## YOUR INSTRUCTIONS
Print, please, exactly the lines from the one with "Screen dimensions: 570x380" through the final line of the data below, with both ends included and the pictures left out.

◆ ◆ ◆ ◆ ◆ ◆ ◆

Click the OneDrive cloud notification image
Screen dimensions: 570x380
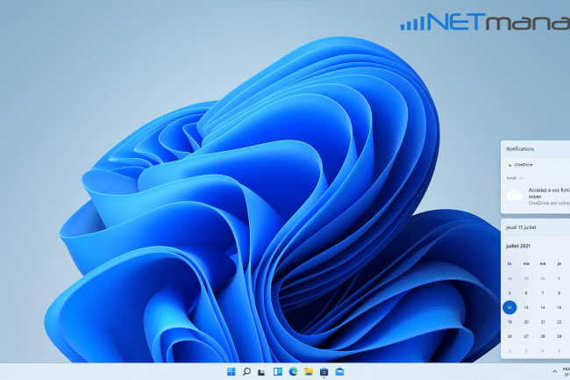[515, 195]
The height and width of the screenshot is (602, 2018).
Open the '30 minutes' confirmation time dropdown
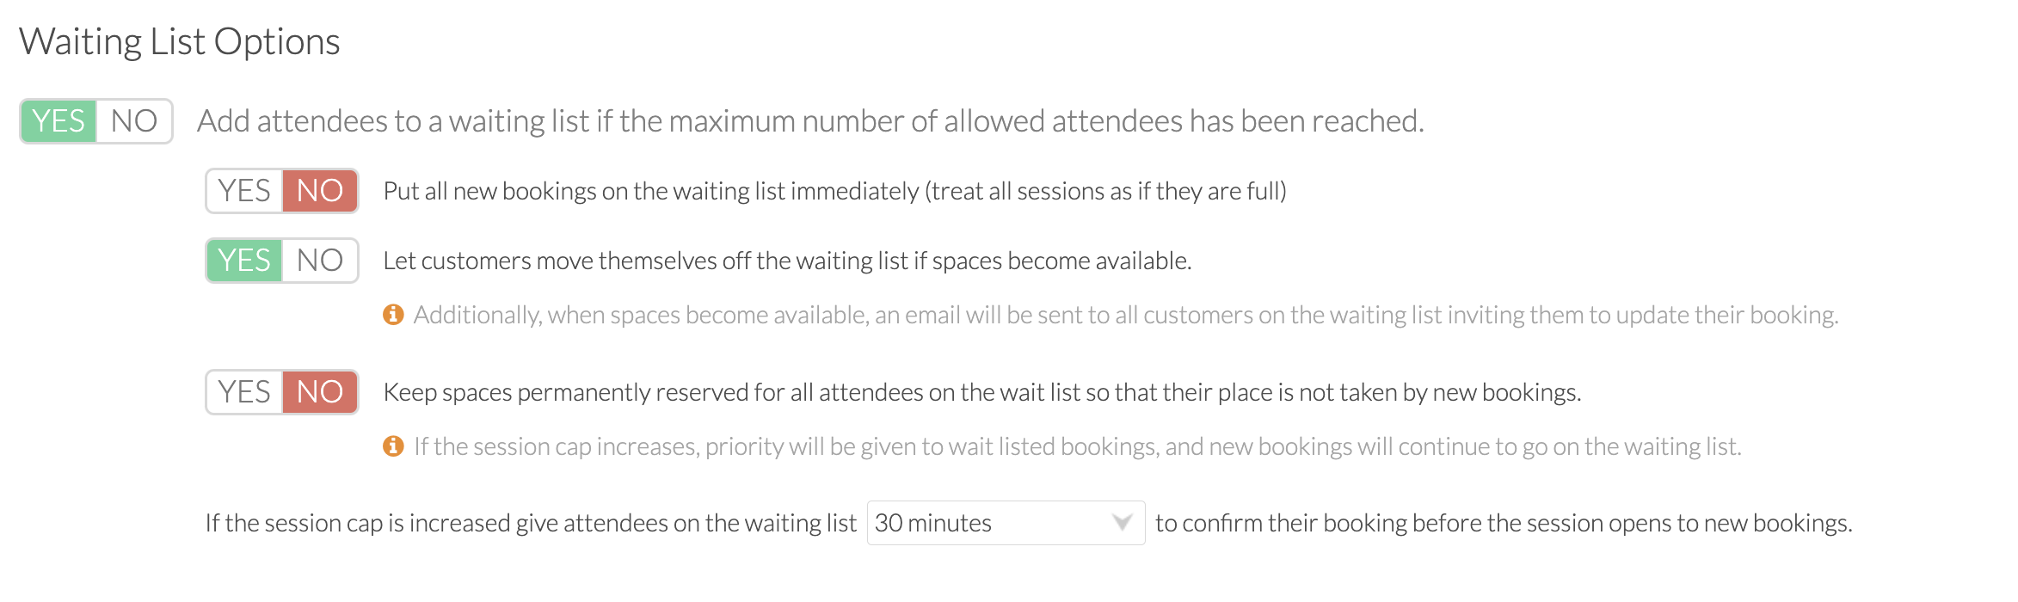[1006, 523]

◆ ◆ ◆ ◆ ◆ ◆ ◆

## WRITTEN REPLY
Screen dimensions: 570x380
[515, 195]
The height and width of the screenshot is (602, 2018).
Open the '30 minutes' confirmation time dropdown
[1006, 523]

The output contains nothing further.